WHAT NEEDS TO BE DONE >>
Copy out exactly the lines from the one containing "Instruction: Click the" through the end of the records, and no pictures.

DATA FOR THIS TASK >>
__________

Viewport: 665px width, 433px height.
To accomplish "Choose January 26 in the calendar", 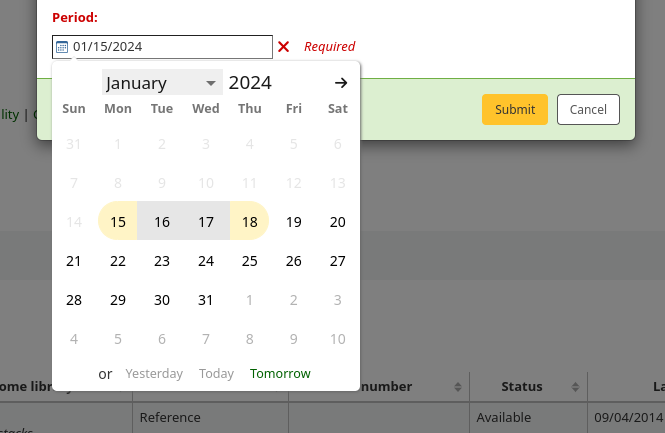I will coord(294,261).
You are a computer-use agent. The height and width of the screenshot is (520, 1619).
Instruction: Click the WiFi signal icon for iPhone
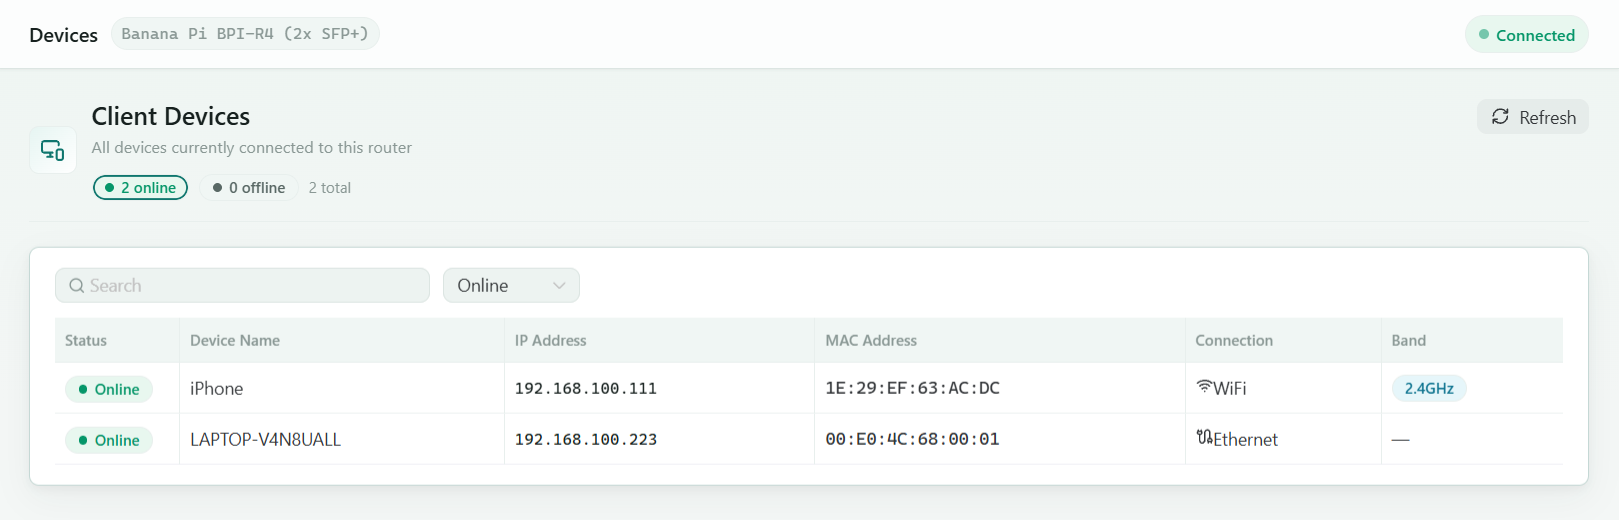pos(1204,387)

__________

PROBLEM SOLUTION >>
Instruction: Click the WiFi signal icon for iPhone
pos(1204,387)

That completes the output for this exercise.